Before that, we would like to highlight a summary of our biggest contributions with this work.

  • We demonstrate the effectiveness of LoRA training during pre-training for stable training and improved performance (to our knowledge, it wasn’t done before).
  • We provide the first comprehensive comparison between cross-attention and fully autoregressive architectures (to our knowledge, it wasn’t done before).
  • We show that a learned pooling strategy can significantly improve efficiency at inference while maintaining or improving performance, especially for non-OCR tasks – a finding with important implications for applications like robotics where performing fast inferences is needed (to our knowledge, it wasn’t done with a number of visual tokens as low as 64 before).
  • We use the image aspect ratio preserving strategy for arbitrary resolution inputs, improving inference efficiency when lower image resolutions are passed as inputs (to our knowledge, it is not done in any current VLMs).
  • We demonstrate that increased token counts for image encoding are primarily beneficial for OCR tasks (to our knowledge, it wasn’t done before).
  • We contribute a large-scale, open-source instruction dataset compiled from existing literature (to our knowledge, it wasn’t done at this scale and with this diversity before).
  • We provide the community with a strong and efficient 8B open-source VLM (state-of-the-art at the time of the submission).

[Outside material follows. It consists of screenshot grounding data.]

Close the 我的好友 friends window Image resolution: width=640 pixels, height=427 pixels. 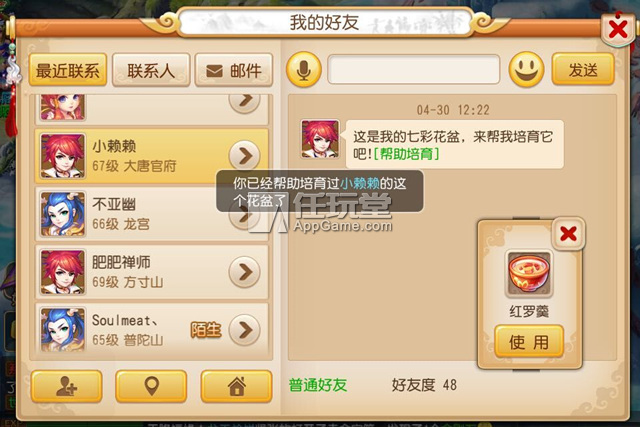(618, 29)
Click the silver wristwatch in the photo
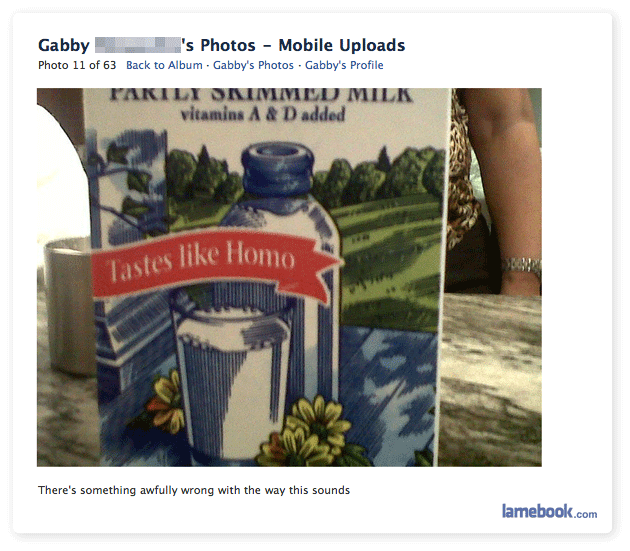 coord(522,265)
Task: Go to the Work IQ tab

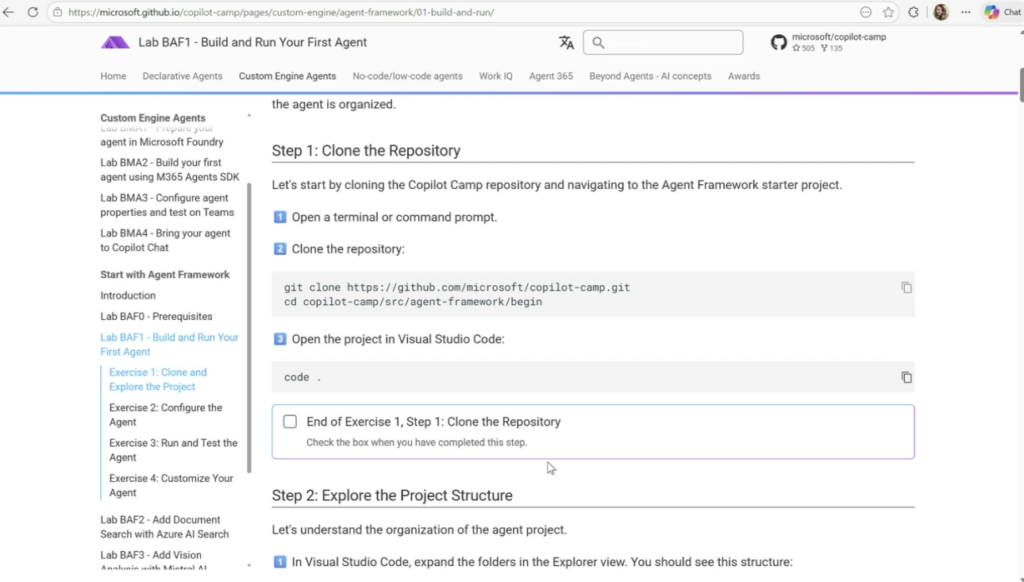Action: click(495, 76)
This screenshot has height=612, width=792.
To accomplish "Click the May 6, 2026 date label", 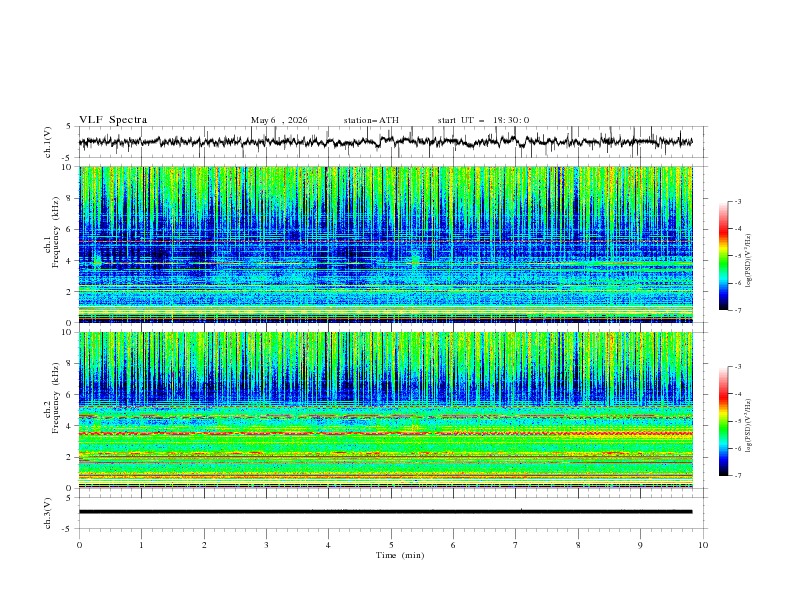I will [x=279, y=120].
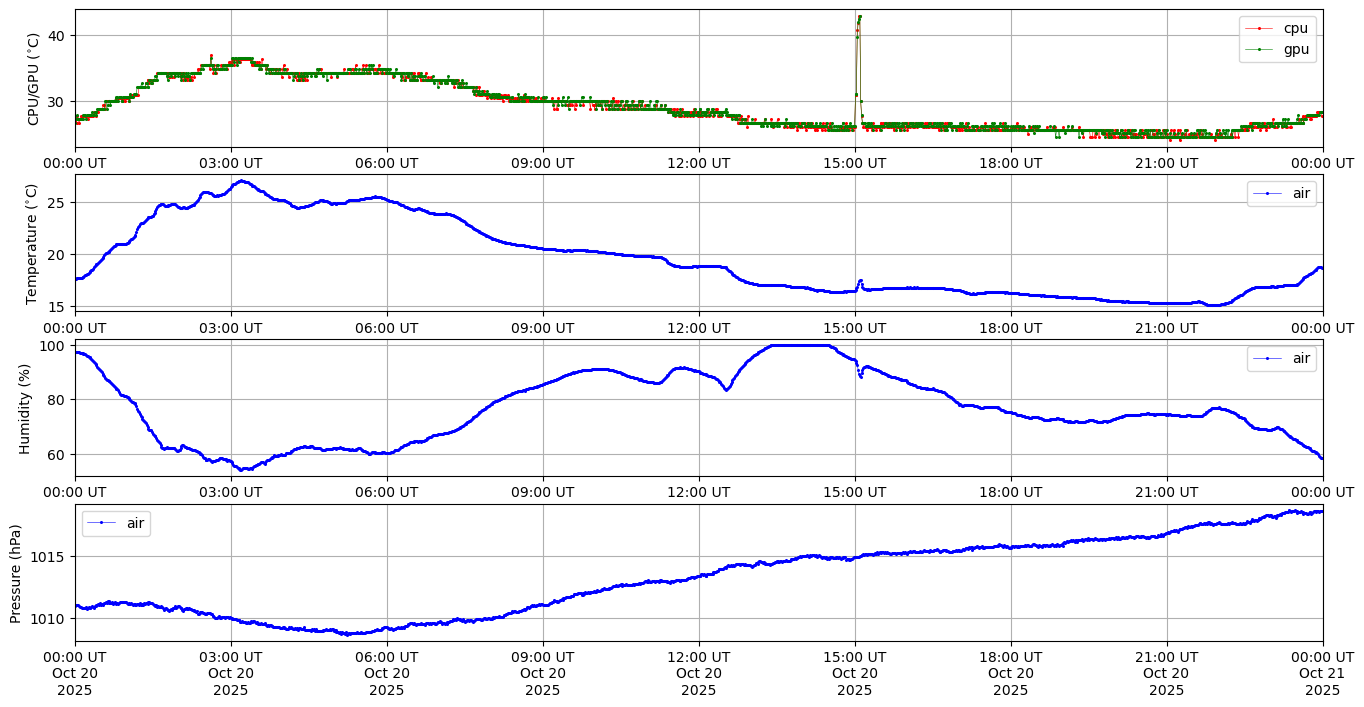Select the gpu legend label text

tap(1296, 49)
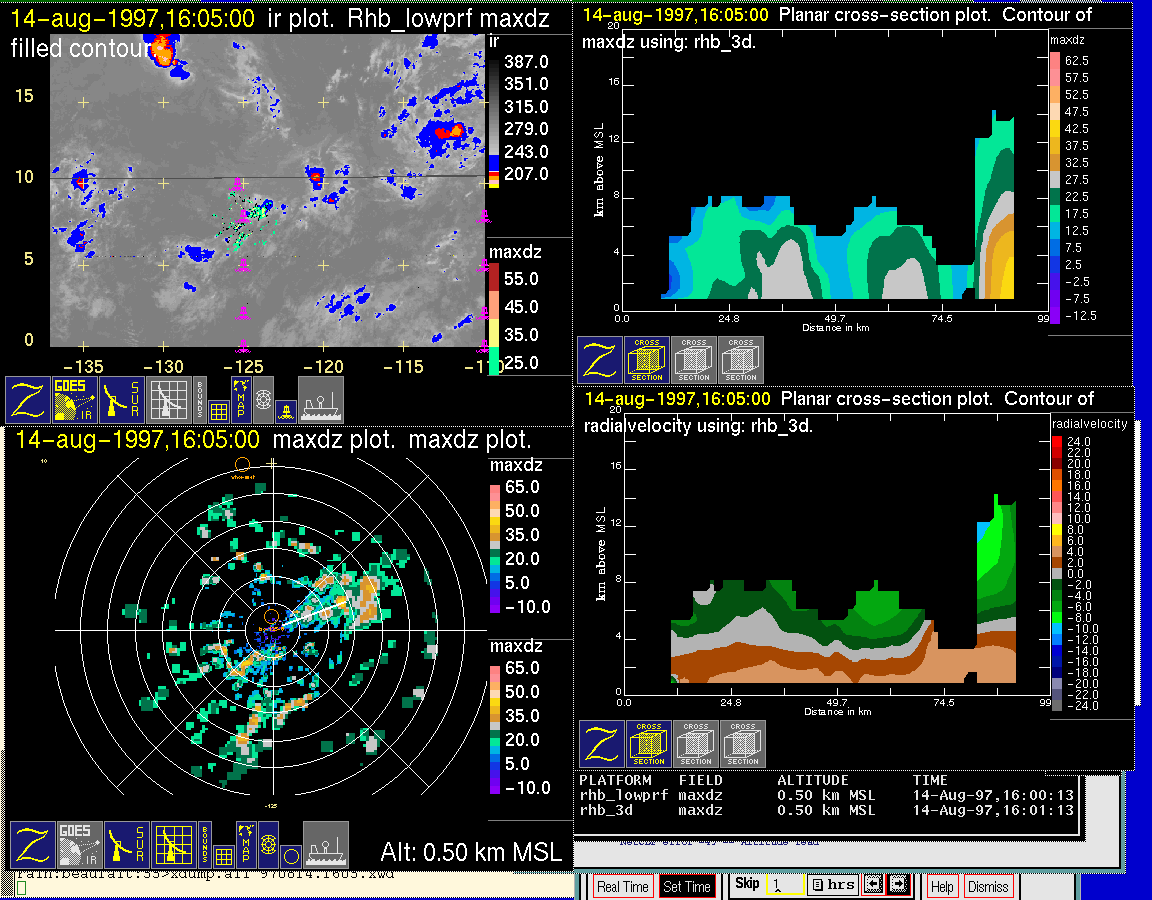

Other complementary contributions, less “unique”, include:

  • A study of the impact of the pre-trained language model and vision encoder on the final VLM.
  • The gain obtained by using fully synthetic captions for image-text pairs during the pre-training, which are less noisy than the original alt-texts present on the internet, usually of very poor quality.
  • The introduction of the task of text transcription of PDFs directly during the pre-training to increase OCR performance (to our knowledge, it wasn’t done before).
最终决定

Reviewers and I applaud the in-depth and module-wise analysis of VLM as presented in this draft. Some concrete suggestions made by fellow reviwers and they would improve the draft. The topic is of great interest to the NeurIPS audience. Accept recommended.